• [Aim of the exercise]: Collect every line below that contains the word "badge".

Stored data:
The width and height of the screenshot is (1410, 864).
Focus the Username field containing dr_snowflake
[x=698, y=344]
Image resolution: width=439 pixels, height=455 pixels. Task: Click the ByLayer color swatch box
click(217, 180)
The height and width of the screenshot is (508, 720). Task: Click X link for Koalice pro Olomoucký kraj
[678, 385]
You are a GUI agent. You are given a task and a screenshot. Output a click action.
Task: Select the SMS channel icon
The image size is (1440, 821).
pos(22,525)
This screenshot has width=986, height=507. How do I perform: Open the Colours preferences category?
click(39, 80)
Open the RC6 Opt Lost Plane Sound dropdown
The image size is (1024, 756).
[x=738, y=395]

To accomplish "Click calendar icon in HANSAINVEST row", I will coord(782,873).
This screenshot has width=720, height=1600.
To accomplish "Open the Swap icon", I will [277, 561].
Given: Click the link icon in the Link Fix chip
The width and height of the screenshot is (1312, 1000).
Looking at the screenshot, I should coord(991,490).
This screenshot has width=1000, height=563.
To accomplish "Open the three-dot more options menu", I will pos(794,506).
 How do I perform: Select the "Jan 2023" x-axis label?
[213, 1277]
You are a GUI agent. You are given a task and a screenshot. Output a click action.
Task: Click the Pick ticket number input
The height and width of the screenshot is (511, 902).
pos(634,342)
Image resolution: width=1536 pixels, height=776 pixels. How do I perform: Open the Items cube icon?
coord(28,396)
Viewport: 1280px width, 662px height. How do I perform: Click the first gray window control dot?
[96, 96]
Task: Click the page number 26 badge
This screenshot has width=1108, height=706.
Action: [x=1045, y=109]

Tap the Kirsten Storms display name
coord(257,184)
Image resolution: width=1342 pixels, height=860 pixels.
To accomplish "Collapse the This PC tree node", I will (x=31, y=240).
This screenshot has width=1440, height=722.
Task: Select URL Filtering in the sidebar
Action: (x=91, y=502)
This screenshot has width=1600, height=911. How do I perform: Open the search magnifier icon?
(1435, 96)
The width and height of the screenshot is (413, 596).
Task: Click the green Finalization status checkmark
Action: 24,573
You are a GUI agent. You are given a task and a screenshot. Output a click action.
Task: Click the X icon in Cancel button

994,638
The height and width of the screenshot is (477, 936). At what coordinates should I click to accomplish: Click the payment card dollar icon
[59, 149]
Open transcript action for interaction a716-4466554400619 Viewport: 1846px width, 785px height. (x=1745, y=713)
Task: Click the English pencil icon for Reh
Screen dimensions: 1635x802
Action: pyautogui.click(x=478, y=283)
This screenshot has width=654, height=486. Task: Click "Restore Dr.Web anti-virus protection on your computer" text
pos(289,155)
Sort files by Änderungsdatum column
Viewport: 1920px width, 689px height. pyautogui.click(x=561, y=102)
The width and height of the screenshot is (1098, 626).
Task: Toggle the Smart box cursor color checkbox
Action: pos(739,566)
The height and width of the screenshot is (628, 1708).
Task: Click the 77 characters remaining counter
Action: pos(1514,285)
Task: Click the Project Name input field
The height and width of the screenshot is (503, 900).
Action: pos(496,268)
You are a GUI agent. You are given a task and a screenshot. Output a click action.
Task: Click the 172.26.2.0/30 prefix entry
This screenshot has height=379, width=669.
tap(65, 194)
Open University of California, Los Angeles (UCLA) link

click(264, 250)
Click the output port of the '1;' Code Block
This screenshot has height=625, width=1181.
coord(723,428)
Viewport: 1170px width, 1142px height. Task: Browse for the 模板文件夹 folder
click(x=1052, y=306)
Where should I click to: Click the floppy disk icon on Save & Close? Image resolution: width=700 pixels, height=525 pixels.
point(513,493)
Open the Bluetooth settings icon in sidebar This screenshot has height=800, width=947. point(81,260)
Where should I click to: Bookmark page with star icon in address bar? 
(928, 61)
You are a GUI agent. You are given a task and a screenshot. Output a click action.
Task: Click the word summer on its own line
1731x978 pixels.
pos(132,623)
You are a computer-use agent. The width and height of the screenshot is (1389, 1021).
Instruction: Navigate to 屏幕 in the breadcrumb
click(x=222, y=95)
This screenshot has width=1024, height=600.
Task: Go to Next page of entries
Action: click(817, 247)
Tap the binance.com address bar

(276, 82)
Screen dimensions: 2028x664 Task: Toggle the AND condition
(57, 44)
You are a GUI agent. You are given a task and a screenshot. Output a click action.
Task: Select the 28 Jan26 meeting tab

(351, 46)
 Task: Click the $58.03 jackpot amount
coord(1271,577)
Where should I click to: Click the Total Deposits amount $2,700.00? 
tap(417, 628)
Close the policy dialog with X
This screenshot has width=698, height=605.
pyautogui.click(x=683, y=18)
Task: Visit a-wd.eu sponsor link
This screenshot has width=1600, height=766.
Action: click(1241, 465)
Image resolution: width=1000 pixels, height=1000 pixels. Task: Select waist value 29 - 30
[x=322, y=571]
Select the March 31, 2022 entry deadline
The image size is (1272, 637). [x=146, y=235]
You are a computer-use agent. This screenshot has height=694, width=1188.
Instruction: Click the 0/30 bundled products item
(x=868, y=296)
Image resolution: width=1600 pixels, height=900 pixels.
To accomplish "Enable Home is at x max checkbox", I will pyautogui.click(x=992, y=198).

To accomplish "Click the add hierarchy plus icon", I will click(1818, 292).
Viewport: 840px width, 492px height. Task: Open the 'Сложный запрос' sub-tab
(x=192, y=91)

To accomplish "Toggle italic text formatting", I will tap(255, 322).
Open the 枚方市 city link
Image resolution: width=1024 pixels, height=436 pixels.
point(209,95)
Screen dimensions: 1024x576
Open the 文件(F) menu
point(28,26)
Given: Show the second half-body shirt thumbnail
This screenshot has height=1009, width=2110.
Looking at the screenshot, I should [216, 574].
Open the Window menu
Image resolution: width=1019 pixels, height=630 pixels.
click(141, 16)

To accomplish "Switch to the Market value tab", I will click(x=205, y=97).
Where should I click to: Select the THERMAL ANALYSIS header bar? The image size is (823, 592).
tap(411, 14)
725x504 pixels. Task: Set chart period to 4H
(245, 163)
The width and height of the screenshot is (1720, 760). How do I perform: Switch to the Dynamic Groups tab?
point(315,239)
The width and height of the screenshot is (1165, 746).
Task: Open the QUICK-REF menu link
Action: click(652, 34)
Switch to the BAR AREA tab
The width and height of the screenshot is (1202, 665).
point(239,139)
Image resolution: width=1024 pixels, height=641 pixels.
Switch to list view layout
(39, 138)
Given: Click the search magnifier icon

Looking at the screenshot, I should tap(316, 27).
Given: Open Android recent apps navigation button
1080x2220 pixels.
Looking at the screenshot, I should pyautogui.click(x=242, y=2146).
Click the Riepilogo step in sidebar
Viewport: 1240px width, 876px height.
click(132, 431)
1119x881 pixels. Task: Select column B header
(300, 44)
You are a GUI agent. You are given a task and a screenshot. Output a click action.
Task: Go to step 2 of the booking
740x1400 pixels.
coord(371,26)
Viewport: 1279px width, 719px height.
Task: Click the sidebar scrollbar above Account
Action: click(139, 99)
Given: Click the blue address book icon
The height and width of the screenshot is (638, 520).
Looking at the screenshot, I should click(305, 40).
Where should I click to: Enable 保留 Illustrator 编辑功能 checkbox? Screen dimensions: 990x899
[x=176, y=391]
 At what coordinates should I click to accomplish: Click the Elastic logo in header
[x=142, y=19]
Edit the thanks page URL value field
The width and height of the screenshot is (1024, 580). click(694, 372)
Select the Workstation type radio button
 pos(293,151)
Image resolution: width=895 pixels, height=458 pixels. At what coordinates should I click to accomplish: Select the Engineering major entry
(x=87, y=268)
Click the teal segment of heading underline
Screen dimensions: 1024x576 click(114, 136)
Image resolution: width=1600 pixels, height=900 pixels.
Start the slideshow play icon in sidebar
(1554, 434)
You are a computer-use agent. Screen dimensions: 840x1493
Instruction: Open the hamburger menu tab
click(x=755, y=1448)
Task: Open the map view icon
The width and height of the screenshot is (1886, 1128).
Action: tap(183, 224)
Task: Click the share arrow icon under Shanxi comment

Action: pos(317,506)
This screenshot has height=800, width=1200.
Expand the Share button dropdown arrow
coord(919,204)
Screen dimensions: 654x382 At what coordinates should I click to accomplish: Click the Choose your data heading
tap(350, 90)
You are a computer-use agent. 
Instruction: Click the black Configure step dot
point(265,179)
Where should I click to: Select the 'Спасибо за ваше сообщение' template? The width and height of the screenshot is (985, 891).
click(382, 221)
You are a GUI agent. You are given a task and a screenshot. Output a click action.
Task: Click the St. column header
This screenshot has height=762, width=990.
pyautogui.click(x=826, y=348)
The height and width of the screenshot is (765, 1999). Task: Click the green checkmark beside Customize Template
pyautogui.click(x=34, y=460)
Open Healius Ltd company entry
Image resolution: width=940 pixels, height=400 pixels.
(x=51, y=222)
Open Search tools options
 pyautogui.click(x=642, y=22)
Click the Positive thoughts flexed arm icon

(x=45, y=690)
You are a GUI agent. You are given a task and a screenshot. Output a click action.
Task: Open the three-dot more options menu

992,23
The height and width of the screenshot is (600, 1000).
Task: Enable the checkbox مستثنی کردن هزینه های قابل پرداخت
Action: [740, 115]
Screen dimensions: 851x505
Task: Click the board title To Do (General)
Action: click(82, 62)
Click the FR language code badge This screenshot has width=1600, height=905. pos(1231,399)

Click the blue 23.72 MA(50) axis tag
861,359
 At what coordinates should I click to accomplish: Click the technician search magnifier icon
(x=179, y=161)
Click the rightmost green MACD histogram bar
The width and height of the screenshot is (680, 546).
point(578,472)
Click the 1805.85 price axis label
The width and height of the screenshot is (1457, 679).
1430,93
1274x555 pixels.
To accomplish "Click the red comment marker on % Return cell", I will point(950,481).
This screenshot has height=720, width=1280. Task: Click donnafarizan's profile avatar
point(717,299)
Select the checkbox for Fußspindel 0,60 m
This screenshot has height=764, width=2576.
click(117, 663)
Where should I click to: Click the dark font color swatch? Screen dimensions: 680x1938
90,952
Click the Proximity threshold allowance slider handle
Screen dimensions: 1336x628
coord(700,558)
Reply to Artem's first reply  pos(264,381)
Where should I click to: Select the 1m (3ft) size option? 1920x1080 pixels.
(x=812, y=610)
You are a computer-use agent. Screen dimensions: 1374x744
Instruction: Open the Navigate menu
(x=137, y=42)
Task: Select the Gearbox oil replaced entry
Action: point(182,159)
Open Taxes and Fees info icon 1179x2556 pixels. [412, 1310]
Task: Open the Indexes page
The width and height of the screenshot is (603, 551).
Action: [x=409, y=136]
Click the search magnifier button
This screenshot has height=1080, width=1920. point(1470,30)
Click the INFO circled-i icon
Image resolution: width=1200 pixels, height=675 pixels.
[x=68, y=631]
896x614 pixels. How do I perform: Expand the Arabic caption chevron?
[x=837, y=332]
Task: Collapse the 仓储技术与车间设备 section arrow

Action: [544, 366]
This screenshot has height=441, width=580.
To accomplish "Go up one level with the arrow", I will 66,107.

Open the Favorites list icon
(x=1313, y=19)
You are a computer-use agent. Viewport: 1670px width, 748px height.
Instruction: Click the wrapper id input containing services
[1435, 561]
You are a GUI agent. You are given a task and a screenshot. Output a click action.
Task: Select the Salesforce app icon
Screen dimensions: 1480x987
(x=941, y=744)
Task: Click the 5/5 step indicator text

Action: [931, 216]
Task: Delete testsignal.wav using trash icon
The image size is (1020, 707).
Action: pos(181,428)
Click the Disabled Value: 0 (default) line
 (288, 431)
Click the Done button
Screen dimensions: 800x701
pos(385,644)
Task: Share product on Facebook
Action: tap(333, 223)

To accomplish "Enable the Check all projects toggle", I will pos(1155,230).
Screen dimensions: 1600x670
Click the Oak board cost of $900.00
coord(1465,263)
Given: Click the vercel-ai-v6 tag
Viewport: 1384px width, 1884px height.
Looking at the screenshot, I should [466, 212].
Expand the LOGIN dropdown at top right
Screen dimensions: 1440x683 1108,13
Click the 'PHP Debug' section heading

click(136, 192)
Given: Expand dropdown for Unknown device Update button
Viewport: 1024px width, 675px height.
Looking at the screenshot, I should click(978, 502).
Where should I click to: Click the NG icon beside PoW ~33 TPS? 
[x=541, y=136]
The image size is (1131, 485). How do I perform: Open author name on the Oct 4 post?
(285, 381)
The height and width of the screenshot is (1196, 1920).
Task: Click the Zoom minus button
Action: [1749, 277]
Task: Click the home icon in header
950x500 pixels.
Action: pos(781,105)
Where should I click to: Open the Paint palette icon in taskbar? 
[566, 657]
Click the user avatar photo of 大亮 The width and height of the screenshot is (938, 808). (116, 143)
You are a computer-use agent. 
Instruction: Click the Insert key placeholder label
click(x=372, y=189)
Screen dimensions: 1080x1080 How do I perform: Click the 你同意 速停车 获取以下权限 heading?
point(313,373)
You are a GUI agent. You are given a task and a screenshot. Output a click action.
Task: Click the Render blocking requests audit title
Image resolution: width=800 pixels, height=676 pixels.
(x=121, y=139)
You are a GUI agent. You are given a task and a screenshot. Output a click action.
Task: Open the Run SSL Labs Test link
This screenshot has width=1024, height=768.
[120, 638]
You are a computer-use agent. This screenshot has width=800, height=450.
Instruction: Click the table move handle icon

• [Solved problem]:
Task: Click the page number 26 badge
Click the FR language code badge This screenshot has width=1600, height=905. pos(1231,399)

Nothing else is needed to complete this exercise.